Work to be completed
Pull every line that holds the word "Given" from the entries.

Data extract
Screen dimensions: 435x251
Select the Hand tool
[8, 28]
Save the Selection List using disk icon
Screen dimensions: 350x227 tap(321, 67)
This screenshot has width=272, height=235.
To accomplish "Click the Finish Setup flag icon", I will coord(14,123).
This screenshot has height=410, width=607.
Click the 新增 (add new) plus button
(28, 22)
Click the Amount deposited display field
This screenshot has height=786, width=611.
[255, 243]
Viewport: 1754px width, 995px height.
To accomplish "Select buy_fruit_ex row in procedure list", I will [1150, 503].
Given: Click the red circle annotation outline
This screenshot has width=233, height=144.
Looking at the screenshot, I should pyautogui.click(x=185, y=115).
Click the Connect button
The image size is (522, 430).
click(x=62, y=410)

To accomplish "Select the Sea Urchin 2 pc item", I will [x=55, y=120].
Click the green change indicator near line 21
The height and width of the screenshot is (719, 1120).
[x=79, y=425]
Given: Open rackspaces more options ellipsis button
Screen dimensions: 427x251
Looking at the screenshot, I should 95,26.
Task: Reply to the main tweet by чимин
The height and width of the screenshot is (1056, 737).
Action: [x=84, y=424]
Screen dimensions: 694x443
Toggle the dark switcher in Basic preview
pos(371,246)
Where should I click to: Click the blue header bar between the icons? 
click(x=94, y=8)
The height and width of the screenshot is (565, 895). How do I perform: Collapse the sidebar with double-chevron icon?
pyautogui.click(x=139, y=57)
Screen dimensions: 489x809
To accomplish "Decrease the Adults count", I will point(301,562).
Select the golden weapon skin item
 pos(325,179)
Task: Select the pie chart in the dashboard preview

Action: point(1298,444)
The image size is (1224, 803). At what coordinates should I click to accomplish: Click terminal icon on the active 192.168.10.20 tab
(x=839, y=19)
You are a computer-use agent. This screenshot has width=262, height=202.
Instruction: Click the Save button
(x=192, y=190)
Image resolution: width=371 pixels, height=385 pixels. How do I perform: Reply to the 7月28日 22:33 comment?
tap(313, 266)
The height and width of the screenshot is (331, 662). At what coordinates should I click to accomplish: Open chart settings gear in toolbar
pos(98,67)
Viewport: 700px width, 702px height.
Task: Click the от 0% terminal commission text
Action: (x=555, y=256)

Answer below
Given: Click the red circle annotation outline
Given: Open rackspaces more options ellipsis button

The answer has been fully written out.